Spy, which opens on Friday, is from writer-director Paul Feig (Bridesmaids, The Heat) and stars McCarthy as a CIA analyst out in the field for the first time and Hart as her mild-mannered friend and colleague, Nancy. McCarthy talked to a real CIA agent for research; Hart just wanted to learn how to manage a computer. “If one email doesn’t come through, I throw the laptop out the window,” she said.

Hart, 42, is a major star in England, where she has had a successful stand-up tour, two best-selling books, and has written and starred in a popular BBC sitcom, Miranda. In the United States she is just beginning to get recognition for Call the Midwife, a period drama on BBC that is airing on PBS, in which she plays an awkward midwife named Chummy. “I kind of knew if it went to the States people would love it, because she’s so upper-class eccentric Brit,” Hart said. “She could definitely be Maggie Smith’s love child.”

She spoke by phone from the Four Seasons in Los Angeles, “which is very exciting for a British person, just because LA is still way more glamorous and exciting than London,” she said. These are excerpts from the conversation.

What did you do in your audition for Spy?

God bless Paul Feig — I didn’t audition. He wrote it with me in mind. He knew my sitcom on the BBC and luckily for me enjoyed it. So now I owe him my life, which is really annoying.

There’s a moment where you’re attacked by bats. Any other indignities?

I had to have a mouse running on my shoulders — I was like please, let that be in the edit. It was a real mouse. They put it on my shoulder, and I could feel it sort of in my neck. That’s a weird day at work, isn’t it?

Like most British actors, are you classically trained?

I did do a year at drama school in London, and being tall and, as they kept saying, ‘unusual-looking,’ [I realised] I’m never going to get the sort of girlfriend or daughter parts, or slot into Shakespeare very well. I got the sense that I was going to have to do my own material. I thought, no one else was going to write me a lead in sitcom; I’m going to have to do it.

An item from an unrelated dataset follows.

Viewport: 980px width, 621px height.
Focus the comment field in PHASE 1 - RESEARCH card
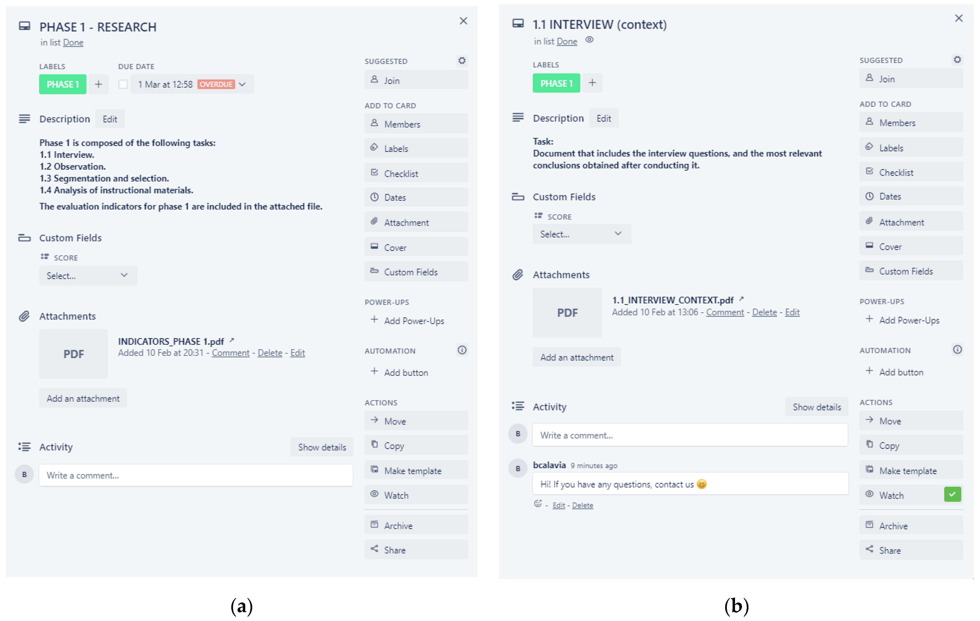coord(195,475)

Are you famous enough in Britain that you can’t walk in the street?

I think the paparazzi have realised that I lead such a boring life that they don’t follow me anymore — it’s me walking my dog, yet again. [But] I wouldn’t particularly enjoy walking in a shopping mall in the UK. It’s kind of nice coming here, because no one knows me. Check-in at Four Seasons, it was like, ‘Oh, you want ID? Yes, of course!’

Will you spend more time in LA now?

I would love to work more out here. I think there’s more — it’s hard to describe — more energy somehow. Back home, we go to moaning within seconds: ‘There’s no tea, no proper tea bags.’

50 Cent is in Spy, and you have a physical altercation with him. Did you have to psych yourself up for that?

That was my first scene. Running, tackling him to the ground. In a way, it was good, because otherwise I would have spent weeks working out, ‘What will I say to him?’ But instead it was, ‘Hi, nice to meet you, now I’m going to lie on top of you.’